The Gardaí submitted that in failing to disclose to them, the content of the specified information, they cannot know whether that information is correct or incorrect, either in whole or in part nor do they know what has been said about them.

They submitted that the indefinite retention of this information, on the register, coupled with the fact that they may only be informed of it in the event that a future request for a vetting disclosure is made to the NVB concerning them and in the event that the CBO makes a determination that the specified information should be disclosed, it will only be that at that time they will be given a summary of the information and have an opportunity to make submissions on it. If having considered any submissions that may be made by the applicants, the CBO decides that the information should be disclosed, the applicants will then receive a copy of it.

It was further submitted that notwithstanding a right of appeal to an appeals officer, with the possibility of a further appeal to the High Court on a point of law, the statutory regime provided by the 2012 Act constitutes a breach of the applicants’ rights under the Constitution (right to a good name, right to be informed and fair procedures) and is in breach of their rights under the European Convention and in particular Article 8 thereof. (right to respect for private and family life, home and correspondence)

The Gardaí further submitted that they know, having regard to the provisions of s.19 of the 2012 Act, that the specified information must be highly discreditable of them because it is a notification of a concern on the part of GSOC that they pose a risk of harm to children or vulnerable adults. They are relatively young men employed as Gardaí and they will have contact with children in the course of their work and possibly in the course of their leisure activities and in this regard, the existence of the specified information on the register is highly injurious to them.

Decision

Mr. Justice Barr, giving judgment in the High Court, held that they are left in a situation where they must go about their ordinary lives as members of An Garda Síochána, and in at least one case, as a father, knowing that there exists on a database held by the NVB, information which suggests that they pose a risk to children and vulnerable adults.

The only way they could hope to learn what has been said about them is by getting some third party to make a vetting disclosure on them. For the applicants this is like playing Russian roulette.

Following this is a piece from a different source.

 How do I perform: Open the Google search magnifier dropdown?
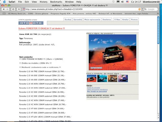click(x=145, y=9)
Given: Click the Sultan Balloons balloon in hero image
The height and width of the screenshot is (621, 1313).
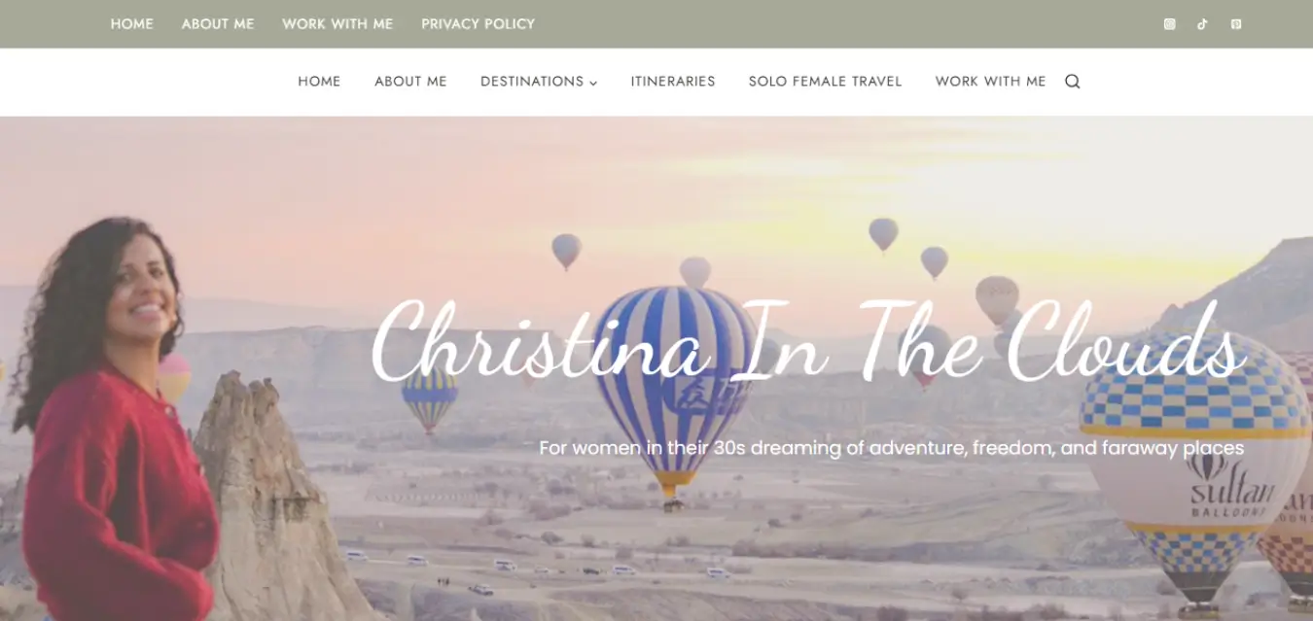Looking at the screenshot, I should pyautogui.click(x=1198, y=466).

He held this information (sometimes referred to in euphemistic terms such as “soft intelligence” or as a “red flag”) is of the gravest significance to a data subject and must have a chilling effect on them.

He was satisfied that they have a constitutional right to see the information and make submissions on it. In the absence of such an opportunity, he held that the retention of that data on the register is in breach of their rights under the Constitution.

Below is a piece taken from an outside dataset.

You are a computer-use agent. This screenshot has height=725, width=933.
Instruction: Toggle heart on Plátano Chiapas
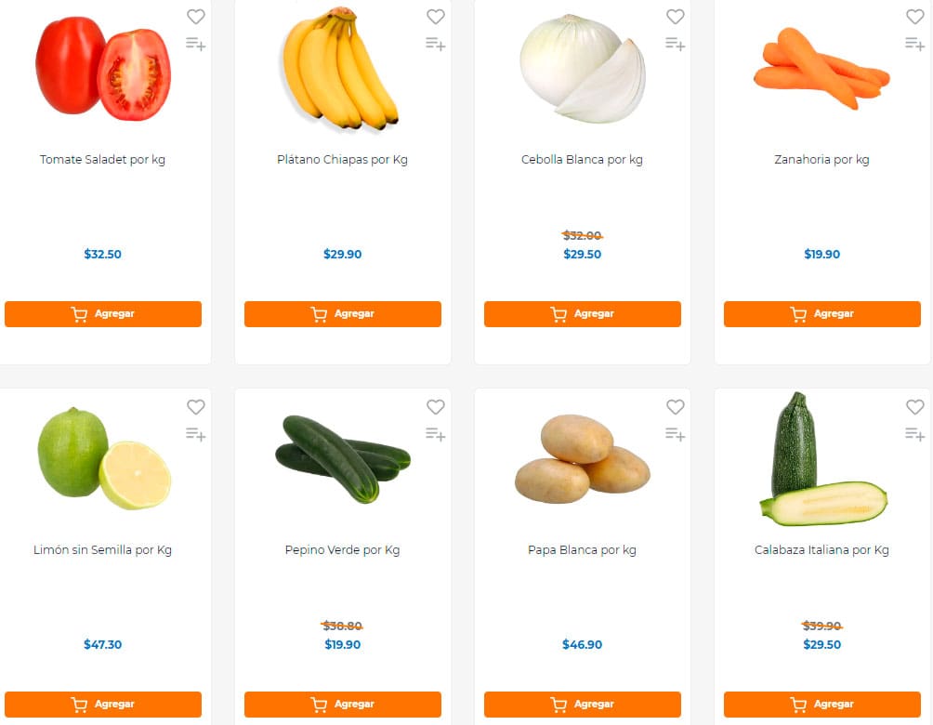pos(435,17)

For the NVB to hold on its database specified information about a person, which must be highly discreditable about them, and yet for the legislation not to provide for any mechanism for the person to challenge the accuracy or veracity of that until a Garda vetting request is submitted, is in breach of the applicants’ rights to privacy and their right to their good name and is in breach of fair procedures.

He held that certain provisions of the 2012 Act are repugnant to the Constitution and breach their rights under Article 8 of the European Convention on Human Rights.

Footnotes

  1. [2026] IEHC 261.

Disclaimer: This article is provided for general information and commentary on legal developments. It does not constitute legal advice. Professional advice should be sought in relation to specific circumstances.